PROVIDED TEXT:
Just like viral strains, bacterial strains within the same species can exhibit varying biological properties, making strain-level composition analysis a crucial step in comprehending the dynamics of microbial communities. Metagenomic sequencing has emerged as the primary method for probing microbial composition in host-associated or environmental samples. However, existing composition analysis tools are not optimized to handle the challenges posed by strain-level analysis, such as the presence of multiple strains under one species in a sample and the need for a reference database with highly similar reference strain genomes. To address these issues, we developed StrainScan, a new bacterial strain identification tool that uses a novel tree-based k-mer indexing structure to balance strain identification accuracy and computational complexity. We rigorously tested StrainScan on numerous simulated and real sequencing datasets and compared it with popular strain-level analysis tools. Our results demonstrate that StrainScan outperforms state-of-the-art tools in terms of accuracy and resolution in strain-level composition analysis. Specifically, it improves the F1-score by 20% in identifying multiple strains with at least 99.89% average nucleotide identity.

EXCERPTED DATA:
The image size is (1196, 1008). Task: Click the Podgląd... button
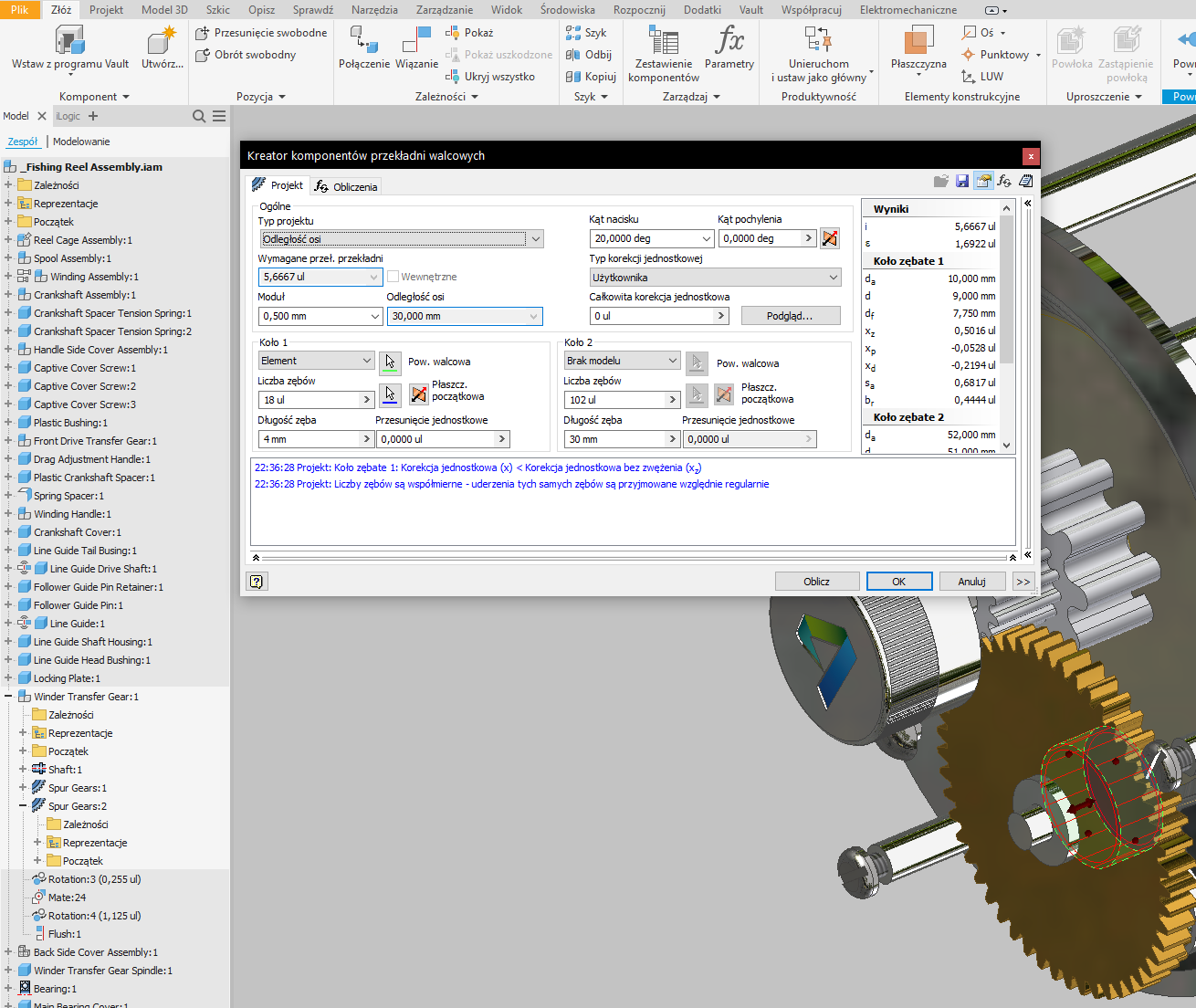[x=790, y=316]
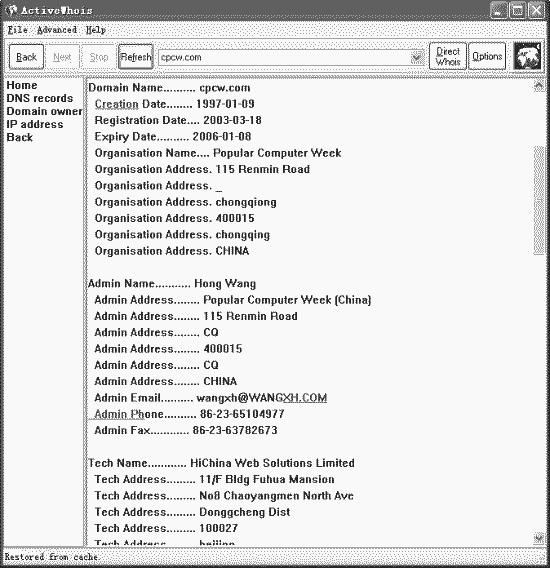The width and height of the screenshot is (550, 568).
Task: Click the sidebar Back link
Action: [20, 137]
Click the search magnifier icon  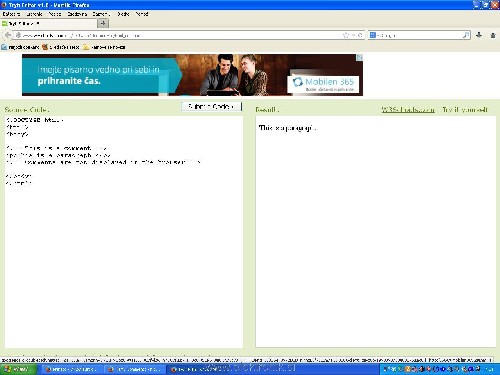click(x=466, y=35)
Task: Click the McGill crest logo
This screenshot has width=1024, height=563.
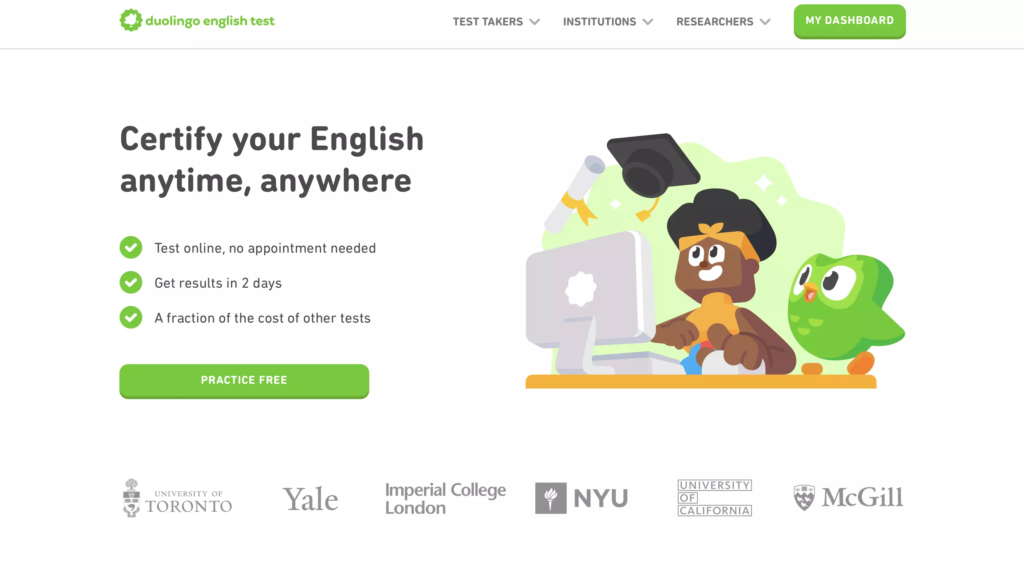Action: [x=804, y=497]
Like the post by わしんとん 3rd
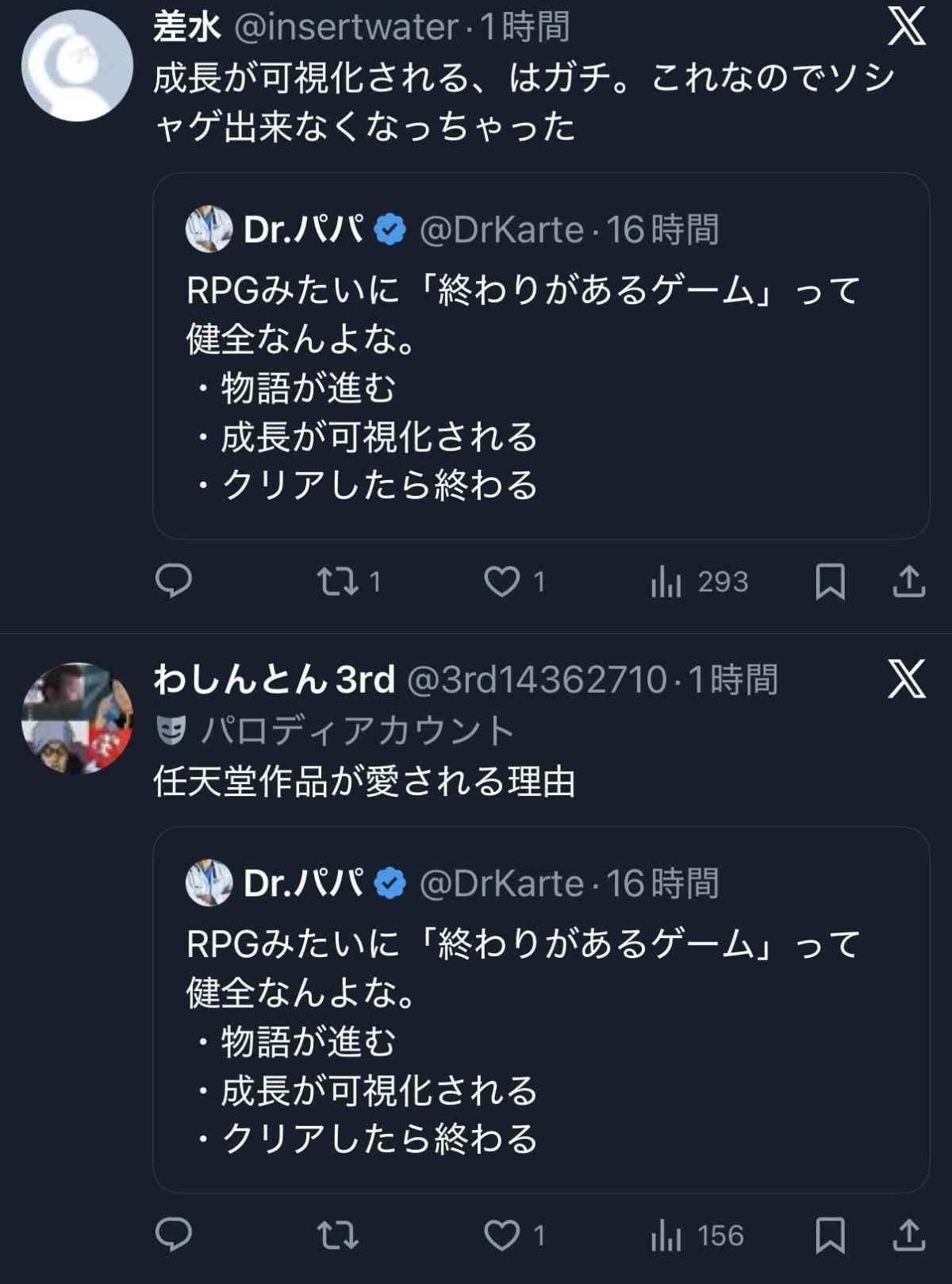This screenshot has height=1284, width=952. coord(503,1236)
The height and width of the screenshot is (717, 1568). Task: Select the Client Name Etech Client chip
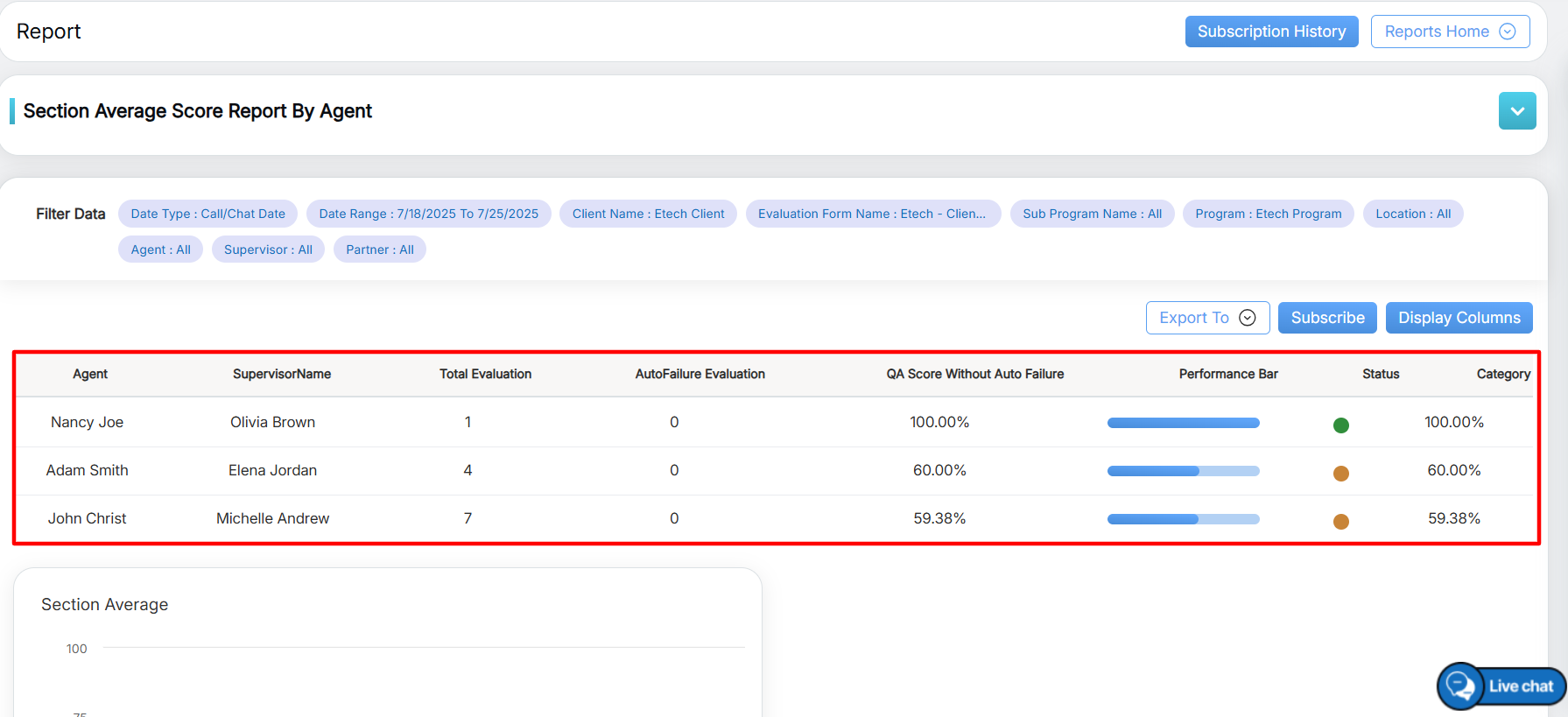[648, 214]
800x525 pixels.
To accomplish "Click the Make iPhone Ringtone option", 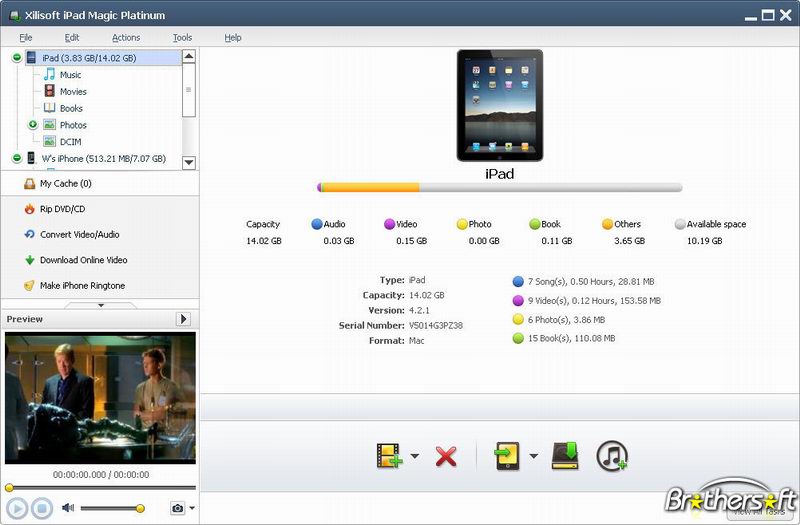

TASK OBJECTIVE: Please write what comes next in the text on StrainScan and bacterial strain identification. These entries come from a separate source.

YOUR RESPONSE:
Given the composition information of these microorganisms in the sequencing data, a crucial issue is determining their impact on human health. With advances in metagenomic sequencing technologies, numerous studies have investigated the associations between the human gut microbes and various human diseases. These associations offer insights into using gut microbial compositional data to differentiate case and control samples of specific diseases, also known as host disease status classification. Learning-based models that distinguish disease and control samples are expected to identify important biomarkers more accurately than abundance-based statistical analysis. However, available tools have not fully addressed two challenges associated with this task: limited labeled microbial compositional data and decreased accuracy in cross-studies. Confounding factors, such as diet and technical biases in sample collection/sequencing across different studies/cohorts, often limit the generalization of the learning model. To overcome these challenges, we developed GDmicro, a new tool that combines semi-supervised learning and domain adaptation to generate a more generalized model using limited labeled samples. We evaluated GDmicro on human gut microbial compositional data from 10 cohorts covering 5 different diseases and found that it outperforms state-of-the-art tools in terms of performance and robustness. Specifically, it improves the AUC from 0.783 to 0.949 in identifying inflammatory bowel disease. Furthermore, GDmicro can identify potential biomarkers with greater accuracy than abundance-based statistical analysis methods and sheds light on their contribution to the host's disease status.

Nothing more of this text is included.